The last year has been good for war movie lovers. “1917”, “Danger Close”, “Da 5 Bloods”, “The Outpost”, “Greyhound” to name a few. Did the trend continue with “The Last Full Measure”? On first glance, it was doubtful. It took twenty years to film because no studio wanted to finance it. Writer and director Todd Robinson was persistent and finally got it made for $20 million, but it only made $3 million. It must have been tough to hear “I told you so” about such a personal project. In doing research for another film, Robinson had run across the story of William Pitsenbarger. He was intrigued by the tale of a pararescueman who was awarded an Air Force Medal posthumously for actions saving 60 grunts in Vietnam and then had it upgraded to a Medal of Honor many years later. Robinson assembled a cast of veteran actors and was able to film the Vietnam segments in Thailand.
The movie gets off to a roaring start with an American unit from the 1st Army Division being ambushed over the credits. From 1966 South Vietnam, we jump to Washington in 1999. Scott Huffman (Sebastian Stan) works at the Department of Defense for the Secretary of the Air Force. He is handed the folder of William Pitsenbarger. Pits’ comrades have been pushing for years to have his Air Force Medal upgraded to the Medal of Honor. Huffman reluctantly accepts the shitty, hopeless task. He is not at all interested in justice for Pitsenbarger, since he is a Hollywood stereotype of the amoral bureaucrat. Huffman goes on an odyssey to interview grunts who were impacted by the pararescueman’s efforts. These awkward encounters are intercut with the ambush.
The veterans Huffman interviews are stereotypes too. Tully (William Hurt) was a comrade of Pits who is determined to get his buddy the Medal of Honor because he personally knows the sacrifice he made. Takoda (Samuel L. Jackson) has guilt issues from the ambush. Mott (Ed Harris) rants about the brass sending them out as bait. Burr (Peter Fonda in his last role) is just plain nuts. Kepper (John Savage) lives a monastic existence in Vietnam and has a butterfly garden on the spot of the ambush. If that’s not enough heavy-weights for you, throw in Christopher Plummer and Diane Ladd as William’s saintly parents. They supported his going. If not their son, whose? It takes a while, but Huffman is eventually ready to risk his upward bound career for justice. Now that he has overcome his own lack of compassion, he has to overcome his own bureaucracy. And we’re not just talking about the brass, we’re also talking about politicians. Double military justice villains!
I know I have been a bit snarky about the movie, but it actually is better than you would expect. Yes, it has tropes common in Vietnam veteran and military justice movies. Although the veterans are stereotypes, Robinson has great actors playing the roles. Which is bad news for the unknown actors playing their younger selves. Big combat boots to fill. Plus you get Christopher Plummer as the father. I haven’t even mentioned yet that Dale F’in Dye appears as the general who used the unit as bait. Yet, you’ll be surprised by his character. The movie does not hammer an anti-Vietnam War or anti-military theme. It is not lazy on PTSD. Tully and the others earned their demons.
The combat is generic and a bit overblown. But the unit did suffer 80% casualties, so it seems realistic in a Hollywood sort of reenactment. You definitely get the impression that Pitsenbarger did something extraordinarily brave when he waved off his helicopter. The spider holes and snipers in trees are nice touches. Pits marks an M for morphine on a wounded grunts forehead. You can tell Dale Dye was on set.
The movie deserves credit for sincerity. The orchestral music backs this up. But it does not cross the line into cloying. However, you might want to have some tissues handy. It jerks tears effectively. Mr. Pitsenbarger is dying of cancer and Tully has survivor’s guilt. In the hands of these actors, prepare to have your emotions manipulated, in a good way. Speaking of, it is apparent that this movie and “Da 5 Bloods” has solved the problem of making a Vietnam War movie with a veteran ensemble by setting it in the present day and flashing back with a bunch of star wannabes.

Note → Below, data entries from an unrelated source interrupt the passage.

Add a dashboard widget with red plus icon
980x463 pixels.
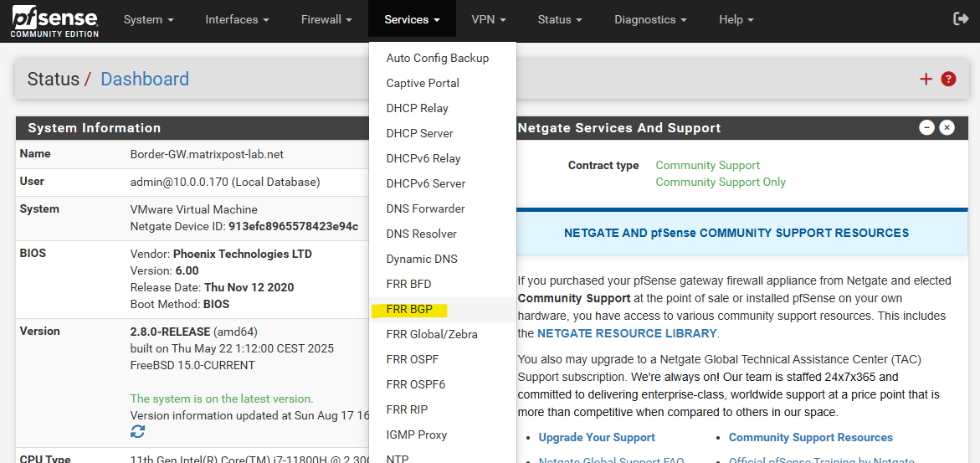click(x=926, y=79)
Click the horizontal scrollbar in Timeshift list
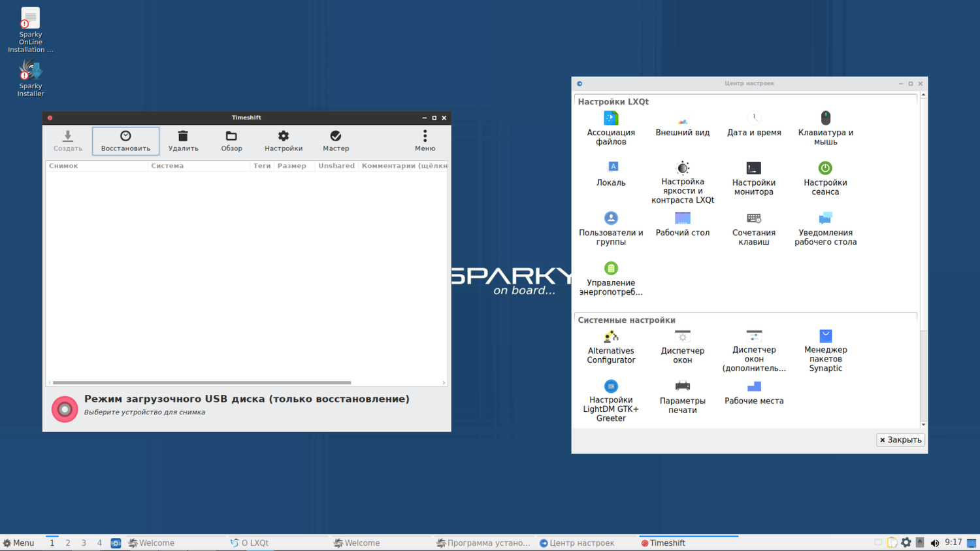Viewport: 980px width, 551px height. pyautogui.click(x=202, y=383)
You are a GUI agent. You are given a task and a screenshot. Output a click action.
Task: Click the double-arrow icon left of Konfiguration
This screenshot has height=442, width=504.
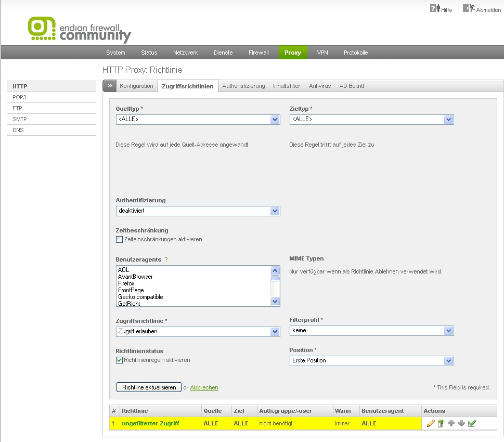[110, 86]
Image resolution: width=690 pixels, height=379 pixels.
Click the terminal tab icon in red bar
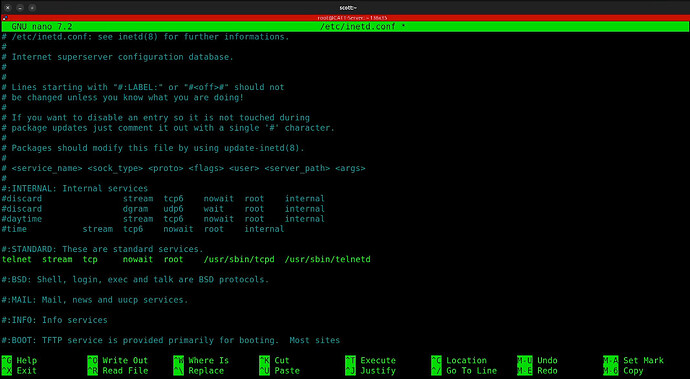tap(5, 18)
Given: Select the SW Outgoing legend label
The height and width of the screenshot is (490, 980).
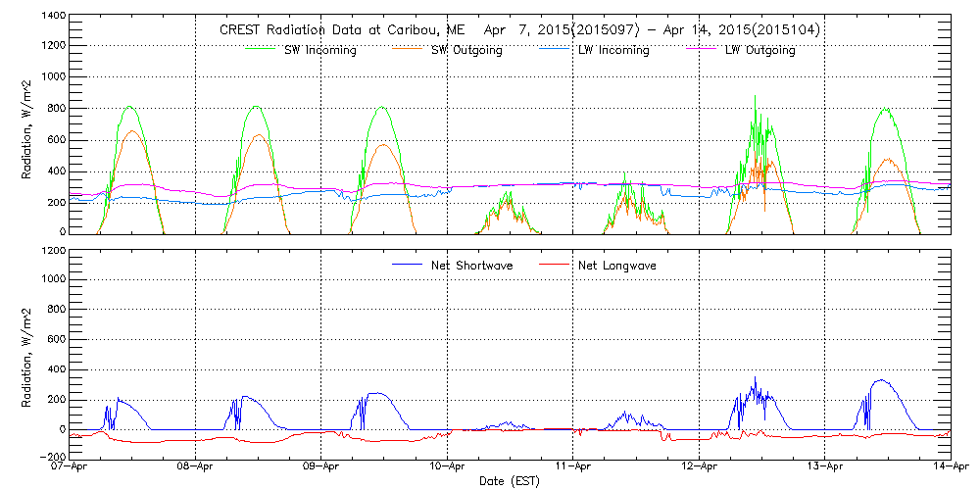Looking at the screenshot, I should 466,50.
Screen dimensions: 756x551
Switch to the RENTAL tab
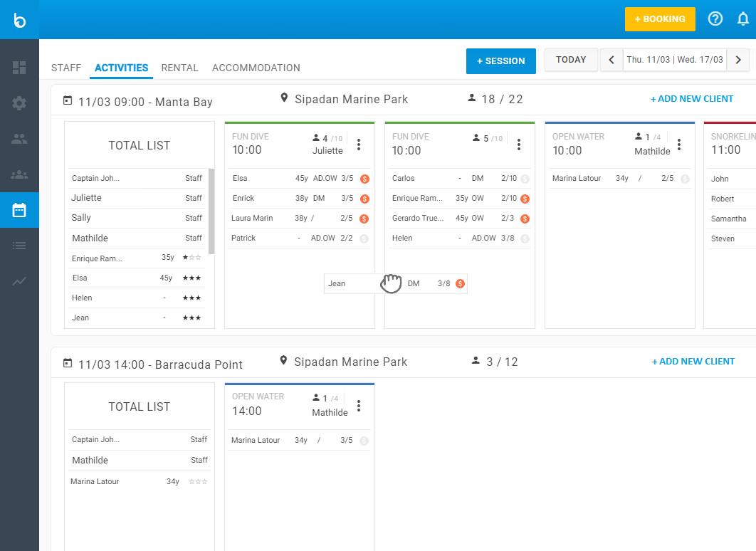[x=179, y=68]
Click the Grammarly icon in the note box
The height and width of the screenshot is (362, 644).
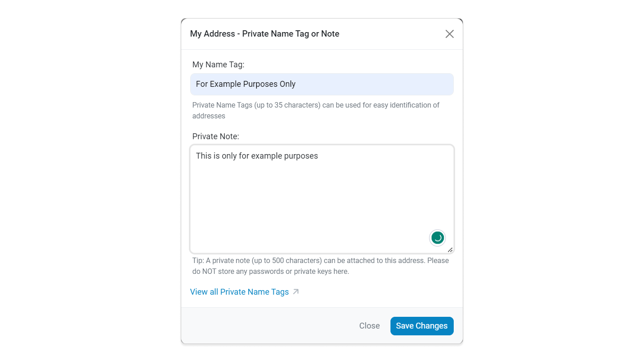pyautogui.click(x=437, y=238)
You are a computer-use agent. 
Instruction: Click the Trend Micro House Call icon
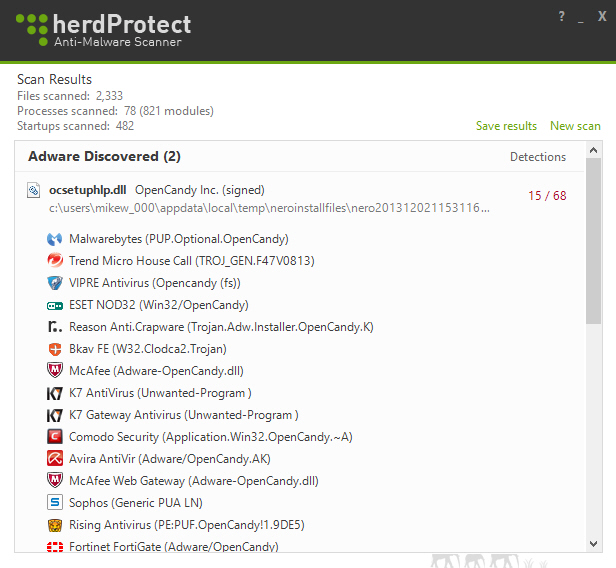[x=55, y=260]
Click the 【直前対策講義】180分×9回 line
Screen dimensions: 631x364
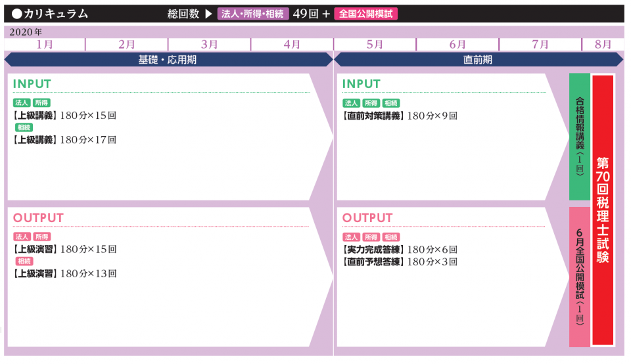click(x=400, y=116)
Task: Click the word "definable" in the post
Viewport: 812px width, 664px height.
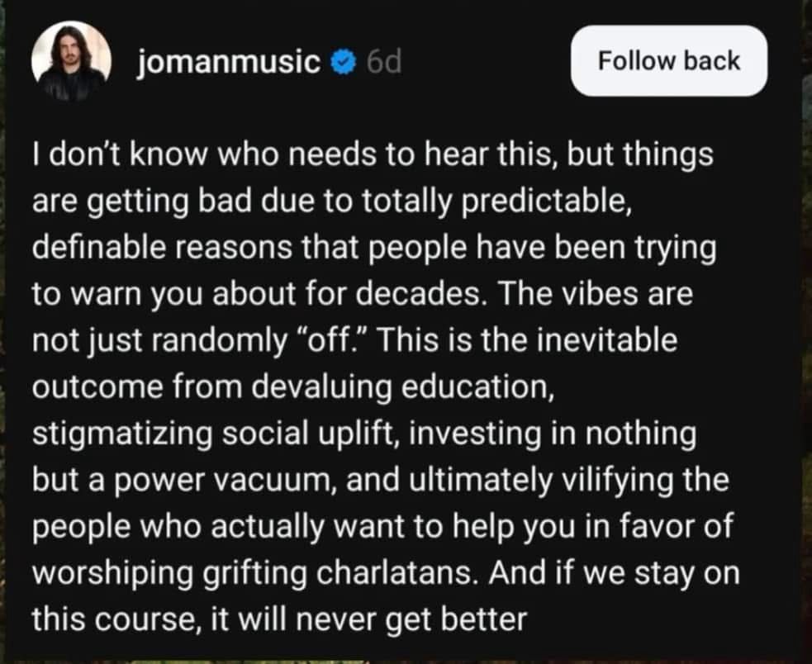Action: coord(97,248)
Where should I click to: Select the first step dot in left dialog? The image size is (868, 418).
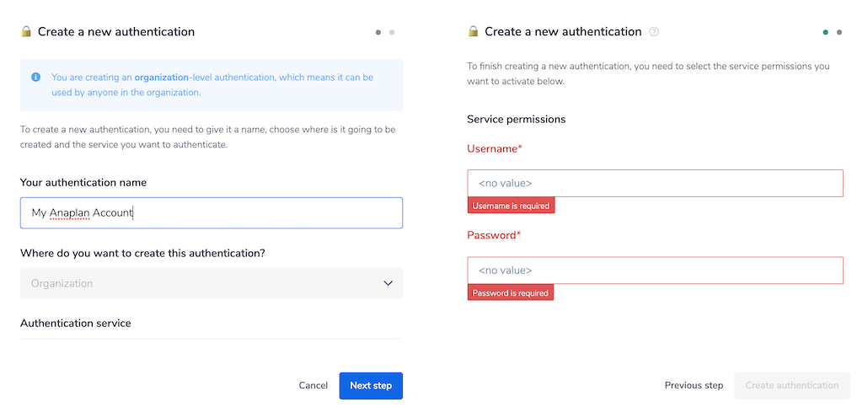(378, 32)
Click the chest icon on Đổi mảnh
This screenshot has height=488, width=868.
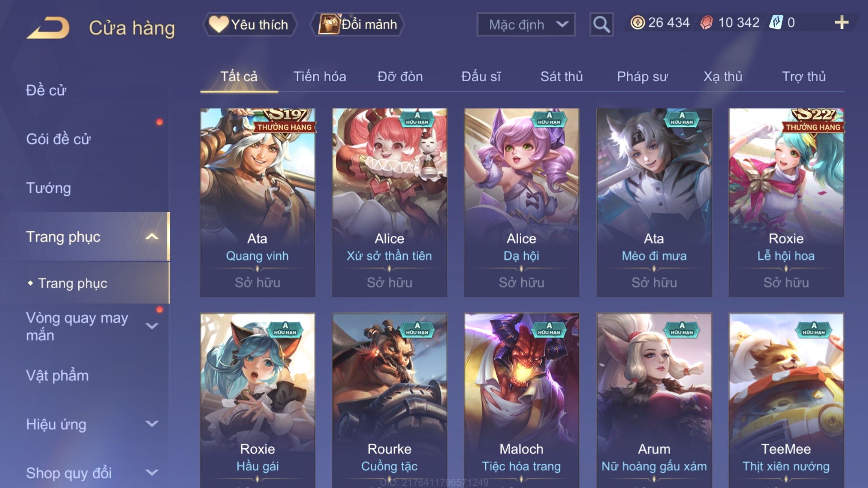click(x=329, y=24)
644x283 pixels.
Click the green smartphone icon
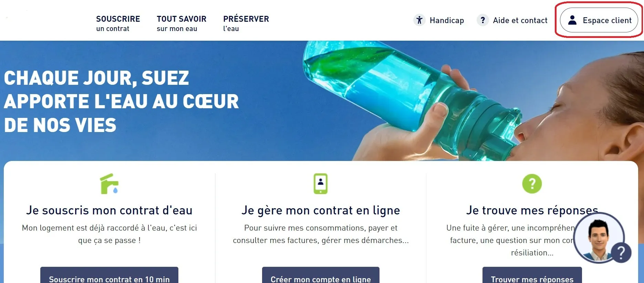point(320,184)
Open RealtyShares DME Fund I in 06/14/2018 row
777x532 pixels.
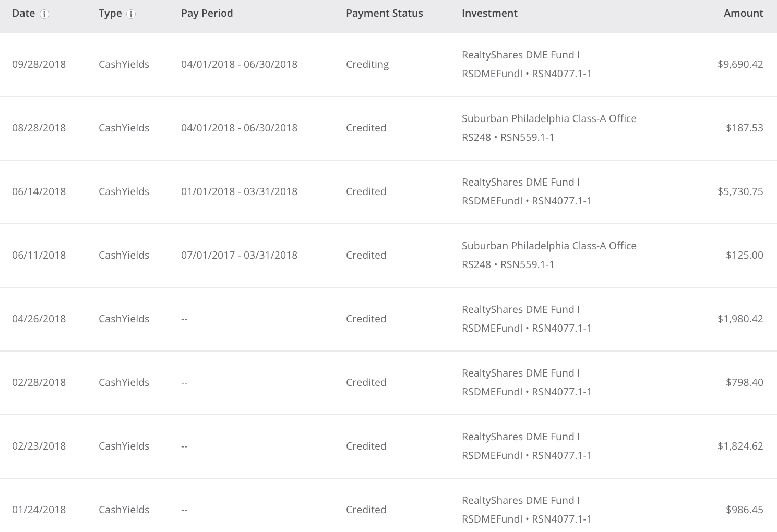point(520,183)
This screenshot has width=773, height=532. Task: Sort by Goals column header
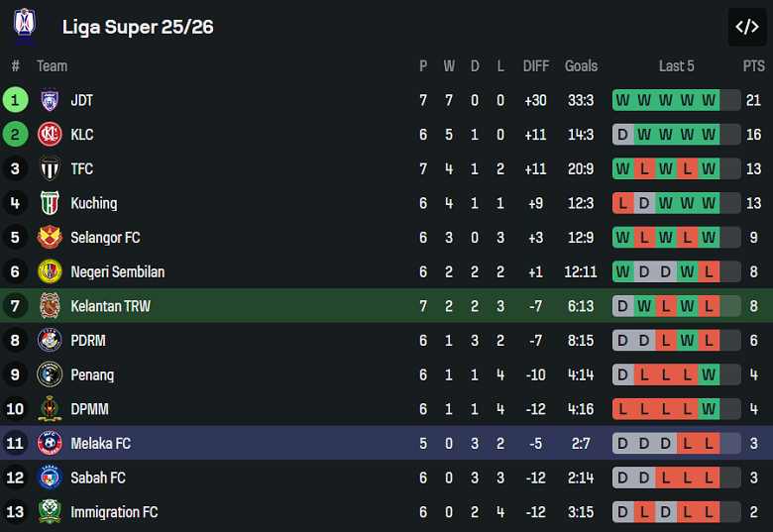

The whole Huffman half of the movie has the feel of Hollywood enhancement for plot purposes. It is very predictable. The reason to watch the movie is the accuracy with which it portrays the action of one of the bravest men who served in Vietnam. William Pitsenbarger was involved in 300 rescue missions before his death. On April 11, 1966, he saved sixty men’s lives at the cost of his own. He was recommended for the Medal of Honor and an Army general downgraded it to an Air Force Medal. He was the first Air Force enlisted man to receive that award. That was quite an honor, but the downgrading (apparently due to lack of documentation) added injustice to the story and made it cinema-worthy. This movie does an admirable job bringing his story to the screen. By the way, stick around, after the final credits there are interviews with some of the men.